Damn Canadians!

I swear, some days I feel like I live in Canada. I relocated to DFW area, and I'm temporarily setting up shop in Plano. Why does it take me 20 mins to get to far north Dallas? No, that's not a rhetorical questions. I don't know; you tell me. That's why I asked. It takes me like 35-40 mins just to go do hoodrat stuff with my friends. That's a no go for me, as I need my hoodrattedness to be close by, preferably within walking distance. And, yes, I know this is neither funny nor well thought out, but this is my blog & I do what I want!

Girl U So Important!

Oh, the joys of Twitter. And in honor of such a wonderful microblogging institution, I will bow in reverence and twitterize this post!

Twtr's so great. I luv that I can fllw celebs & c thr tweets + talk 2 my real life ppl. Twtr hlped me use mac's "smmrze txt" option n txt edt.

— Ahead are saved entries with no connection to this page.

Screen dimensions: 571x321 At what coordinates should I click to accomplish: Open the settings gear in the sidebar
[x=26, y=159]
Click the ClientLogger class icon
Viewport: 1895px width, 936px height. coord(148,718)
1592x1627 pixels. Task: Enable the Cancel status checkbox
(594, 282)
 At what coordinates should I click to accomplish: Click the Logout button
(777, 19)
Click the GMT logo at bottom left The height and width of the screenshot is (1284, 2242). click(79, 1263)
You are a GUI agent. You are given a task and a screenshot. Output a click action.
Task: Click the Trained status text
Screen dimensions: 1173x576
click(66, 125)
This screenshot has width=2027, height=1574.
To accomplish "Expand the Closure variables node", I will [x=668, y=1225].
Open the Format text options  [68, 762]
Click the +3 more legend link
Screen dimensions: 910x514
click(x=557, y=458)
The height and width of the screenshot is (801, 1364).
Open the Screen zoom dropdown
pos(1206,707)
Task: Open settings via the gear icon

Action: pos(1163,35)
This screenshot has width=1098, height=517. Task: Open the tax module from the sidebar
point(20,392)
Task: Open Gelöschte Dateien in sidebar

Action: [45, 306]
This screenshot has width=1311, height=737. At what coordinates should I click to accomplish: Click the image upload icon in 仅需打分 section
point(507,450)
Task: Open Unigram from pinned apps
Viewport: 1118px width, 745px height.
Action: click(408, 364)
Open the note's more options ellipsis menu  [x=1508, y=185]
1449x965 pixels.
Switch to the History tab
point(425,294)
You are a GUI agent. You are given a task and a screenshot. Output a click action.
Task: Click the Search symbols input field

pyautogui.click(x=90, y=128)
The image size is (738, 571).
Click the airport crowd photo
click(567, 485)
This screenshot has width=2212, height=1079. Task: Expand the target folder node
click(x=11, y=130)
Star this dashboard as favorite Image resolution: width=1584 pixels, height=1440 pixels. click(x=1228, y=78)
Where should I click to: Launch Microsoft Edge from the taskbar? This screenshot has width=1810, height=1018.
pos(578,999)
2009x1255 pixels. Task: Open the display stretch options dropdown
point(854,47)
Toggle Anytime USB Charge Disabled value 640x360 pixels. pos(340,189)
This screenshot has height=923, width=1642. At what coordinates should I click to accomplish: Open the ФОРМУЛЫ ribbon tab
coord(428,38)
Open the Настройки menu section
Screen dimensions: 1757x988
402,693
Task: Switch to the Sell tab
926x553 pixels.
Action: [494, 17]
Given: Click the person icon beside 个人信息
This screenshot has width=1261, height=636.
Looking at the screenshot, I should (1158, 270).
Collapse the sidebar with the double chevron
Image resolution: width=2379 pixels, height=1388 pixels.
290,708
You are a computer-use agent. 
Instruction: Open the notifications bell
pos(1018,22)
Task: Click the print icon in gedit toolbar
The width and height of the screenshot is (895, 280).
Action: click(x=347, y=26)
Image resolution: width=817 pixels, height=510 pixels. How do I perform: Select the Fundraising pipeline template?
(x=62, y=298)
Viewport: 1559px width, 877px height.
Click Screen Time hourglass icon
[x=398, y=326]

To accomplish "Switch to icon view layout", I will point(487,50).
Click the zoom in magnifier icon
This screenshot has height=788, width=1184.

Okay, enough of that. I feel like I'm 14 years old. Let me tell you what I REALLY think of Twitter. It's an addictive little site that educates you on the fine art of gracefully stalking people. Groupies get it IN and collect athlete's phone numbers like pubic lice. Celebs tweet every ten minutes (read: DIDDY) and expect you to give a damn! And worst of all, it makes average Joes with no social life whatsoever, think that whatever corny crap they're doing on the couch while watching Dancing with the Stars is of the utmost importance.

SMH!

Twitter is evil. Evil, evil. No one cares that you're is stopped up on the pot. No one cares that you just left the vet and Muffy is sore from her vaccines. No one cares that you just got a haircut. And most of all, not one person cares that you're on Twitter!! Oh, and while we're talking about being on Twitter, follow me!

Girl, U So Free-Spirited!!

I thought the freedom of not having a job would be fun. It's not. I am getting desperate, panicky, and thinking about tricking myself out at Bone Daddy's or Twin Peaks. I haven't slept in weeks and I get irritated when my gainfully employed pals can't join me for a walk around the mall at 1:30 in the afternoon or for a late lunch at 2:15. Or, better yet, when they can't stay up past 10:45p.m. because they have to be up at six to be on time for work at nine!

Blasphemy, I say!

Not having a job has its perks. I don't have to worry about asking off in order to do hoodrat stuff with my friends; I can wake up when I feel like it; and I can come and go when I please! You know, now that I think about it, this lavish life (I mean, minus the inflow of cash) sounds a lot like freelancing. Maybe I need to take that up!